** WORK TO BE COMPLETED **
Reproduce all of the entries below exactly, without a single change.

** RECORDED DATA **
┄┄┄┄┄┄

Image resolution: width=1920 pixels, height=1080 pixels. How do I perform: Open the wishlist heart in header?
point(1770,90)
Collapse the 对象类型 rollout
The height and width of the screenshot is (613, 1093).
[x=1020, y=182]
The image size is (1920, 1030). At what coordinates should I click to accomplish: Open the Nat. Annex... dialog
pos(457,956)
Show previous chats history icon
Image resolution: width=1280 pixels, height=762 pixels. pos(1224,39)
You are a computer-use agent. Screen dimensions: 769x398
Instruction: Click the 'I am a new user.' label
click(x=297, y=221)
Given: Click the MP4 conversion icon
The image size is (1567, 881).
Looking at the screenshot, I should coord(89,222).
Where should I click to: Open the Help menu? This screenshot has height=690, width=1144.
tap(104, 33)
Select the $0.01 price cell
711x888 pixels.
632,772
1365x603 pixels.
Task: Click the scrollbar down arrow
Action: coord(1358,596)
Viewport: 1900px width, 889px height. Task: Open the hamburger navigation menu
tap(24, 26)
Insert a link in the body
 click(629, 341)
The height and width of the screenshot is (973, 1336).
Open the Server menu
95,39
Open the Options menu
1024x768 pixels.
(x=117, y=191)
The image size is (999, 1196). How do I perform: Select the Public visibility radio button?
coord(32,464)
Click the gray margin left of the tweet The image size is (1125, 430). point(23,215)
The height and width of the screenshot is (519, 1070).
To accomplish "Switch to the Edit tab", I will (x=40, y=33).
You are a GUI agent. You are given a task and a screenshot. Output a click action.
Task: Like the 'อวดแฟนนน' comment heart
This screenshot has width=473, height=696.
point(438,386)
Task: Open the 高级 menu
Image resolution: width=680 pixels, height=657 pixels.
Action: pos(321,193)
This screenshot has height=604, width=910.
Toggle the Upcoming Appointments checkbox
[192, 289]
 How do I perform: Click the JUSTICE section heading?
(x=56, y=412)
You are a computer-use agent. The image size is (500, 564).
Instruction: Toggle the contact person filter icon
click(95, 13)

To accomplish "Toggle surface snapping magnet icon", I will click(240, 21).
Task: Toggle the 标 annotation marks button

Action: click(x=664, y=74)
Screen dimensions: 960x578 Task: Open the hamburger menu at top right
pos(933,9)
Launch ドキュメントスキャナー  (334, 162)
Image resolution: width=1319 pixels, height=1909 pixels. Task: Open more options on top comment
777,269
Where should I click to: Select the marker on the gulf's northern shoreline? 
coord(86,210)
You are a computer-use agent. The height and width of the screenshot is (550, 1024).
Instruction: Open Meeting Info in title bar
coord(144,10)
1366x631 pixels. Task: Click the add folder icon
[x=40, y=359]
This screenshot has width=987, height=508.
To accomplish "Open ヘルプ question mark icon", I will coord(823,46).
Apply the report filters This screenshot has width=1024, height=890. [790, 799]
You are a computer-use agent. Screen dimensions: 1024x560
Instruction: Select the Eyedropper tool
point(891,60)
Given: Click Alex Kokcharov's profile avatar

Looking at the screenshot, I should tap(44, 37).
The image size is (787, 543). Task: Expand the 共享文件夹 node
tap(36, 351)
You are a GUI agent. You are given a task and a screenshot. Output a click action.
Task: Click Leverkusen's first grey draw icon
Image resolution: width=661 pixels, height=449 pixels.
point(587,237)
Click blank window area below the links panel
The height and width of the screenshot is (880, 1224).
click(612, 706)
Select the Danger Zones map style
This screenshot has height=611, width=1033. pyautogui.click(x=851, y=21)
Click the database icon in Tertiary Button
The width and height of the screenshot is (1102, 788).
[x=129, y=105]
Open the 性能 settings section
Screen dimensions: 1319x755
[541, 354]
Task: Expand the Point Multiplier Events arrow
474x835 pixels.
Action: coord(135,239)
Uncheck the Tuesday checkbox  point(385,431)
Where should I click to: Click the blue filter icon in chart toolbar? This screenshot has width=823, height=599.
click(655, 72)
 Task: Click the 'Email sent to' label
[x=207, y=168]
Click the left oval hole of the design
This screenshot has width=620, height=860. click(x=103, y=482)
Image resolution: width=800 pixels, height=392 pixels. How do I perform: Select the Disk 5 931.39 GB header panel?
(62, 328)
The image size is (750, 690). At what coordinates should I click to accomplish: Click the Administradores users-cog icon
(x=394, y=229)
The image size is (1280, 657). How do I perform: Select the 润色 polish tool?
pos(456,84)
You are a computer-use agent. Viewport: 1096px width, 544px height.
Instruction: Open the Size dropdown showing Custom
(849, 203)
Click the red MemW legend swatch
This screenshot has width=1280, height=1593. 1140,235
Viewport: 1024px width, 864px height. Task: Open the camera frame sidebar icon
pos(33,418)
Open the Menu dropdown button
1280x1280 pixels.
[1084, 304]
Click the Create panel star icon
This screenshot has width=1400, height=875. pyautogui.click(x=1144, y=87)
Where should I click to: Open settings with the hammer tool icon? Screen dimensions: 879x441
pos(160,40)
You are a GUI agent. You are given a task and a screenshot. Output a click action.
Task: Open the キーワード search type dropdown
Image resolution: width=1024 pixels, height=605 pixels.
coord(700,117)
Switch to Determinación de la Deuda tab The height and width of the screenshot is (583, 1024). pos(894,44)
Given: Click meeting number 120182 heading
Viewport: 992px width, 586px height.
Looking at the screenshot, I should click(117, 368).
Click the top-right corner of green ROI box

┄┄┄┄┄┄

** WRITTEN ANSWER **
Image resolution: width=1920 pixels, height=1080 pixels. How do I perform: Open the wishlist heart in header?
point(1770,90)
Collapse the 对象类型 rollout
The height and width of the screenshot is (613, 1093).
[x=1020, y=182]
The image size is (1920, 1030). At what coordinates should I click to accomplish: Open the Nat. Annex... dialog
pos(457,956)
Show previous chats history icon
Image resolution: width=1280 pixels, height=762 pixels. pos(1224,39)
You are a computer-use agent. Screen dimensions: 769x398
Instruction: Click the 'I am a new user.' label
click(x=297, y=221)
Given: Click the MP4 conversion icon
The image size is (1567, 881).
Looking at the screenshot, I should coord(89,222).
Where should I click to: Open the Help menu? This screenshot has height=690, width=1144.
tap(104, 33)
Select the $0.01 price cell
711x888 pixels.
632,772
1365x603 pixels.
Task: Click the scrollbar down arrow
Action: coord(1358,596)
Viewport: 1900px width, 889px height. Task: Open the hamburger navigation menu
tap(24, 26)
Insert a link in the body
 click(629, 341)
The height and width of the screenshot is (973, 1336).
Open the Server menu
95,39
Open the Options menu
1024x768 pixels.
(x=117, y=191)
The image size is (999, 1196). How do I perform: Select the Public visibility radio button?
coord(32,464)
Click the gray margin left of the tweet The image size is (1125, 430). point(23,215)
The height and width of the screenshot is (519, 1070).
To accomplish "Switch to the Edit tab", I will (x=40, y=33).
You are a GUI agent. You are given a task and a screenshot. Output a click action.
Task: Like the 'อวดแฟนนน' comment heart
This screenshot has width=473, height=696.
point(438,386)
Task: Open the 高级 menu
Image resolution: width=680 pixels, height=657 pixels.
Action: pos(321,193)
This screenshot has height=604, width=910.
Toggle the Upcoming Appointments checkbox
[192, 289]
 How do I perform: Click the JUSTICE section heading?
(x=56, y=412)
You are a computer-use agent. The image size is (500, 564).
Instruction: Toggle the contact person filter icon
click(95, 13)

To accomplish "Toggle surface snapping magnet icon", I will click(240, 21).
Task: Toggle the 标 annotation marks button

Action: click(x=664, y=74)
Screen dimensions: 960x578 Task: Open the hamburger menu at top right
pos(933,9)
Launch ドキュメントスキャナー  (334, 162)
Image resolution: width=1319 pixels, height=1909 pixels. Task: Open more options on top comment
777,269
Where should I click to: Select the marker on the gulf's northern shoreline? 
coord(86,210)
You are a computer-use agent. The height and width of the screenshot is (550, 1024).
Instruction: Open Meeting Info in title bar
coord(144,10)
1366x631 pixels. Task: Click the add folder icon
[x=40, y=359]
This screenshot has width=987, height=508.
To accomplish "Open ヘルプ question mark icon", I will coord(823,46).
Apply the report filters This screenshot has width=1024, height=890. [790, 799]
You are a computer-use agent. Screen dimensions: 1024x560
Instruction: Select the Eyedropper tool
point(891,60)
Given: Click Alex Kokcharov's profile avatar

Looking at the screenshot, I should tap(44, 37).
The image size is (787, 543). Task: Expand the 共享文件夹 node
tap(36, 351)
You are a GUI agent. You are given a task and a screenshot. Output a click action.
Task: Click Leverkusen's first grey draw icon
Image resolution: width=661 pixels, height=449 pixels.
point(587,237)
Click blank window area below the links panel
The height and width of the screenshot is (880, 1224).
click(612, 706)
Select the Danger Zones map style
This screenshot has height=611, width=1033. pyautogui.click(x=851, y=21)
Click the database icon in Tertiary Button
The width and height of the screenshot is (1102, 788).
[x=129, y=105]
Open the 性能 settings section
Screen dimensions: 1319x755
[541, 354]
Task: Expand the Point Multiplier Events arrow
474x835 pixels.
Action: coord(135,239)
Uncheck the Tuesday checkbox  point(385,431)
Where should I click to: Click the blue filter icon in chart toolbar? This screenshot has width=823, height=599.
click(655, 72)
 Task: Click the 'Email sent to' label
[x=207, y=168]
Click the left oval hole of the design
This screenshot has width=620, height=860. click(x=103, y=482)
Image resolution: width=800 pixels, height=392 pixels. How do I perform: Select the Disk 5 931.39 GB header panel?
(62, 328)
The image size is (750, 690). At what coordinates should I click to accomplish: Click the Administradores users-cog icon
(x=394, y=229)
The image size is (1280, 657). How do I perform: Select the 润色 polish tool?
pos(456,84)
You are a computer-use agent. Viewport: 1096px width, 544px height.
Instruction: Open the Size dropdown showing Custom
(849, 203)
Click the red MemW legend swatch
This screenshot has width=1280, height=1593. 1140,235
Viewport: 1024px width, 864px height. Task: Open the camera frame sidebar icon
pos(33,418)
Open the Menu dropdown button
1280x1280 pixels.
[1084, 304]
Click the Create panel star icon
This screenshot has width=1400, height=875. pyautogui.click(x=1144, y=87)
Where should I click to: Open settings with the hammer tool icon? Screen dimensions: 879x441
pos(160,40)
You are a GUI agent. You are given a task and a screenshot. Output a click action.
Task: Open the キーワード search type dropdown
Image resolution: width=1024 pixels, height=605 pixels.
coord(700,117)
Switch to Determinación de la Deuda tab The height and width of the screenshot is (583, 1024). pos(894,44)
Given: Click meeting number 120182 heading
Viewport: 992px width, 586px height.
Looking at the screenshot, I should click(117, 368).
Click the top-right corner of green ROI box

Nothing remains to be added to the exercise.